大震災発生から8日目に応急仮設住宅の建設が始まり、4月1日に陸前高田市で36戸の完成となって以来、4月25日現在で226戸の完成にとどまっておりますが、1万8、000戸の建設スケジュールの見通しをお示し願います。

また、建設予定地として確保した1万2、500戸分を除く残り5、500戸分の用地約55ヘクタールの見通しがいまだ立っていないのではないでしょうか。発注してから45日の工期としており、遅くとも6月初旬までには予定地の確保が求められますが、どのように取り組むのかお伺いします。

入居に当たっては、子供や高齢者世帯からの優先入居やコミュニティ単位でのまとまりの維持が必要であり、入居者の自立や生活再建に向けた息の長い取り組みが求められます。どのように誘導していくのでしょうか。

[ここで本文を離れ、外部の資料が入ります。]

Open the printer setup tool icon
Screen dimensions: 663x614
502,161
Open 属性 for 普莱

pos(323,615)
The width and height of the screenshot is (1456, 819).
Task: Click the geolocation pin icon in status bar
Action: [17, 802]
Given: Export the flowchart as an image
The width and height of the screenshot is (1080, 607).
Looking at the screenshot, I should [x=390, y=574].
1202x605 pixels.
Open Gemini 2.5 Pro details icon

応急仮設住宅は、原則として水没したエリアへの建設ができないことになっており、現在は学校の校庭に建設するなどしています。学校施設も避難所となっており、体育や学校行事等への影響が心配されており、教育的影響をどのようにとらえているのか、お示し願います。

影響が出る学校数、生徒数をどのくらいと把握しその対策に努めていくのか、お伺いします。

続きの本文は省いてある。